Ensemble Concerto Köln führt in der Elbphilharmonie vor, wie packend Händels Seelendramen sind

Einer dieser Momente gehört der Mezzosopranistin Henriette Gödde mit der Arie „Scenes of horror“. Nachdem sie und das Orchester den lyrischen Mittelteil in einem entrückt-weichen Klang haben verebben lassen, stürzt sie sich für die Rückkehr zum Anfang der Arie ganz allein vom Ton „f“ in die Tiefe, und die Streicher antworten ihr mit peitschenden, atemlosen Schlägen. Da ist alles dabei, was es für ein Seelendrama braucht: innere Beteiligung, dynamische und klangliche Kontraste, metrische Spannung.

Louise Kemeny Niedrige Auflösung
Trotz Indisposition überzeugend: Sopranistin Louise Kemény. © Gerard Collett | Gerard Collett

Wer die Geduld hat, wird einige solcher Kleinodien finden im Verlauf der Aufführung. Das Problem ist, es ist ziemlich viel des Gleichen. Die zugrunde liegende biblische Geschichte ist kurz: Das Volk Israel ist von Gott abgefallen. Nun wird es von einem Tyrannen beherrscht. Rettung soll ausgerechnet Jephtha bringen, den die Israeliten vorher verstoßen hatten. Er sagt auch zu, schwört aber vor der Schlacht, dass er im Falle des Sieges das Erste opfern werde, was ihm bei seiner Rückkehr begegnet. Jephtha siegt tatsächlich – und trifft ausgerechnet auf seine Tochter Iphis.

Elbphilharmonie: Händels Oratorium „Jephtha“ hat ein kleines Problem, es gibt einfach zu viel Musik

Das ist der Stoff, aus dem Tragödien sind. Nur halt nicht besonders viel davon. Weshalb Händels Librettist Morell den Fokus der Geschichte weitete und Figuren hinzuerfand. Und die mussten alle auch wieder Konflikte durchleben. Die Händel wiederum vertonte, damit ein ausgewachsenes Oratorium daraus wurde.
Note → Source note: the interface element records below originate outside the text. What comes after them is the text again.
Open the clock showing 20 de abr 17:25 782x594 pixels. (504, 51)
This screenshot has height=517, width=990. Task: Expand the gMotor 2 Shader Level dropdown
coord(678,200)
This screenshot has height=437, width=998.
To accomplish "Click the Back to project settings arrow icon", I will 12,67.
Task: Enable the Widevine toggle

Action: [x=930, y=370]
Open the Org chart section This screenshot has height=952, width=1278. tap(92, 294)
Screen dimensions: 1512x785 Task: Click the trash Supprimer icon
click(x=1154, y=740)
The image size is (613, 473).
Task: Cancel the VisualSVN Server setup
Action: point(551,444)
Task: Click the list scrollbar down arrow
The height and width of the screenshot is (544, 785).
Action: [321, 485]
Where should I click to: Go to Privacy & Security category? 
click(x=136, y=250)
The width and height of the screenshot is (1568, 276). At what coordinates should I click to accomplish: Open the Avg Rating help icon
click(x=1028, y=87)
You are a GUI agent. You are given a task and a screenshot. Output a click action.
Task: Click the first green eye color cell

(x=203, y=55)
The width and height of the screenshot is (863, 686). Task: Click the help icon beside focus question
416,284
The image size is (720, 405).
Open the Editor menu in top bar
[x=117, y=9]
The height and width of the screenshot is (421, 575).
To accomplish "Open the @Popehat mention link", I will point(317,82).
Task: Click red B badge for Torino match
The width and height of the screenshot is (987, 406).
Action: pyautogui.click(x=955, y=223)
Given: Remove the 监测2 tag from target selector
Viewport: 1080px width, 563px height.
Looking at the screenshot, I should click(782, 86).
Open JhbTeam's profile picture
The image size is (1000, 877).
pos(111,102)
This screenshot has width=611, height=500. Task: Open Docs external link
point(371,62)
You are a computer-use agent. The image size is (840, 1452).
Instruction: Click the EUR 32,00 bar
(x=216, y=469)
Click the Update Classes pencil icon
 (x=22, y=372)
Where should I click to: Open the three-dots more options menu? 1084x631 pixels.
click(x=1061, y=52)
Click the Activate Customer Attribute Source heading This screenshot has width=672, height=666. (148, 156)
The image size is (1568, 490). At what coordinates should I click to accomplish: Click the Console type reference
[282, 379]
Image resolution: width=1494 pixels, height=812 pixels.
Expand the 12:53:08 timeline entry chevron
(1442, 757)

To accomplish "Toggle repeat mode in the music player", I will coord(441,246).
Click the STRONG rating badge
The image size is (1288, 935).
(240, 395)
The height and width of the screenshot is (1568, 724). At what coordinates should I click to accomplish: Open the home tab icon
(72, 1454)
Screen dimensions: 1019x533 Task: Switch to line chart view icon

Einen Mangel an Musik kann man „Jephtha“ also nicht vorwerfen. So plätschert die Sache vor sich hin, bis jeder Freud und Leid besungen hat. Was sie allerdings nicht alle gleich überzeugend tun. Die solistischen Männerstimmen tun sich erstaunlich schwer damit, im Raum über das ausgesprochen sensibel begleitende Orchester hinweg zu tragen, ihre Koloraturen wirken eng und angestrengt. Die Sopranistin Louise Kemény als Iphis dagegen singt ihren exponierten, virtuosen Part souverän und wohlklingend.

Mehr Gesang in Hamburg

Dass sie mit Resten einer Indisposition zu kämpfen hat (hinter dem Begriff verbirgt sich meist eine Erkältung), zeigt sich allenfalls darin, dass die Stimme manchmal plötzlich flach klingt. Hervorragend der Knabensopran Nicolas Welcker, der als Engel das glückliche Ende bringt: Iphis muss nicht sterben.

Der Monteverdi-Chor Hamburg als Gastgeber macht seine Sache prima. Adamske hat auch hier ganze Arbeit geleistet. Strukturierte Fugen, gut hörbare Läufe, saubere Intonation auch in den höheren Lagen. Schade bloß, dass der Chor vergleichsweise wenig zu tun hat. Wie wär’s fürs nächste Mal mit Händels „Dixit Dominus“? Das schrieb der genial Begabte mit zarten 21 Jahren. Auf Lateinisch. Knackig, virtuos. Und kurz.